• **PROBLEM DETAILS**:
Please restate each entry exactly, without skipping any.

Start of EXTRACTED MATERIAL

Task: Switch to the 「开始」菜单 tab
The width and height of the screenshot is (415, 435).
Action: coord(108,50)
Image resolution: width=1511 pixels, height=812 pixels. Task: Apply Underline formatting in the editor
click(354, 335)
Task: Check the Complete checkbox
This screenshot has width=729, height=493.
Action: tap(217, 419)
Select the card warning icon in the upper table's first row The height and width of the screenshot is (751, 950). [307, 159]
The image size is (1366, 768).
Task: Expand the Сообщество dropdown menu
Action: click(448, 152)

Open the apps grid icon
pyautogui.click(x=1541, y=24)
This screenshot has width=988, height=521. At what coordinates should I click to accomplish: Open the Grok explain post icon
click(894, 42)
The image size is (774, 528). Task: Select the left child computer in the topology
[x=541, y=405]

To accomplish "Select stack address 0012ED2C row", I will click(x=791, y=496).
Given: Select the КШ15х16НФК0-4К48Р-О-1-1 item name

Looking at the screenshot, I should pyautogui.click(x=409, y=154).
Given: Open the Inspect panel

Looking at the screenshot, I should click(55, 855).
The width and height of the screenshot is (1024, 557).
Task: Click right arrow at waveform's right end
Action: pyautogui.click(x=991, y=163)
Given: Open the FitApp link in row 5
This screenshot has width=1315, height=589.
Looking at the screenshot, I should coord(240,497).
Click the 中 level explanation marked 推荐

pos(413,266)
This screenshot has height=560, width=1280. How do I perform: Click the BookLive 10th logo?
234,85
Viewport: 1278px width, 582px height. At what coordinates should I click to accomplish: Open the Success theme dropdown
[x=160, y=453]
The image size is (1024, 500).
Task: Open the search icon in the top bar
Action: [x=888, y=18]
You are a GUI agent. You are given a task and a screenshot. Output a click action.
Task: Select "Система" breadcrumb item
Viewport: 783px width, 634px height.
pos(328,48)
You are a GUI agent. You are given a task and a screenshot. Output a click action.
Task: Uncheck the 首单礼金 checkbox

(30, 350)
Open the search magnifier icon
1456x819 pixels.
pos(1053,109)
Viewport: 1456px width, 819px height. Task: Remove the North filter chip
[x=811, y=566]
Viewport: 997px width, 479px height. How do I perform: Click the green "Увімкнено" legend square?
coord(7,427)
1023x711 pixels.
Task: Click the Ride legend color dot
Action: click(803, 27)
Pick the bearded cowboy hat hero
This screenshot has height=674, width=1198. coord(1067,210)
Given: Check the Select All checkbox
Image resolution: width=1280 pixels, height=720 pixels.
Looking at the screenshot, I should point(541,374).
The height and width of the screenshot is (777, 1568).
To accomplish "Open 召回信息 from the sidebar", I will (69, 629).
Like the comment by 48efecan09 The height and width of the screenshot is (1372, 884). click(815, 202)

End of EXTRACTED MATERIAL

• **TASK ANSWER**:
Task: Switch to the 「开始」菜单 tab
The width and height of the screenshot is (415, 435).
Action: coord(108,50)
Image resolution: width=1511 pixels, height=812 pixels. Task: Apply Underline formatting in the editor
click(354, 335)
Task: Check the Complete checkbox
This screenshot has width=729, height=493.
Action: tap(217, 419)
Select the card warning icon in the upper table's first row The height and width of the screenshot is (751, 950). [307, 159]
The image size is (1366, 768).
Task: Expand the Сообщество dropdown menu
Action: click(448, 152)

Open the apps grid icon
pyautogui.click(x=1541, y=24)
This screenshot has width=988, height=521. At what coordinates should I click to accomplish: Open the Grok explain post icon
click(894, 42)
The image size is (774, 528). Task: Select the left child computer in the topology
[x=541, y=405]

To accomplish "Select stack address 0012ED2C row", I will click(x=791, y=496).
Given: Select the КШ15х16НФК0-4К48Р-О-1-1 item name

Looking at the screenshot, I should pyautogui.click(x=409, y=154).
Given: Open the Inspect panel

Looking at the screenshot, I should click(55, 855).
The width and height of the screenshot is (1024, 557).
Task: Click right arrow at waveform's right end
Action: pyautogui.click(x=991, y=163)
Given: Open the FitApp link in row 5
This screenshot has width=1315, height=589.
Looking at the screenshot, I should coord(240,497).
Click the 中 level explanation marked 推荐

pos(413,266)
This screenshot has height=560, width=1280. How do I perform: Click the BookLive 10th logo?
234,85
Viewport: 1278px width, 582px height. At what coordinates should I click to accomplish: Open the Success theme dropdown
[x=160, y=453]
The image size is (1024, 500).
Task: Open the search icon in the top bar
Action: [x=888, y=18]
You are a GUI agent. You are given a task and a screenshot. Output a click action.
Task: Select "Система" breadcrumb item
Viewport: 783px width, 634px height.
pos(328,48)
You are a GUI agent. You are given a task and a screenshot. Output a click action.
Task: Uncheck the 首单礼金 checkbox

(30, 350)
Open the search magnifier icon
1456x819 pixels.
pos(1053,109)
Viewport: 1456px width, 819px height. Task: Remove the North filter chip
[x=811, y=566]
Viewport: 997px width, 479px height. How do I perform: Click the green "Увімкнено" legend square?
coord(7,427)
1023x711 pixels.
Task: Click the Ride legend color dot
Action: click(803, 27)
Pick the bearded cowboy hat hero
This screenshot has height=674, width=1198. coord(1067,210)
Given: Check the Select All checkbox
Image resolution: width=1280 pixels, height=720 pixels.
Looking at the screenshot, I should point(541,374).
The height and width of the screenshot is (777, 1568).
To accomplish "Open 召回信息 from the sidebar", I will (69, 629).
Like the comment by 48efecan09 The height and width of the screenshot is (1372, 884). click(815, 202)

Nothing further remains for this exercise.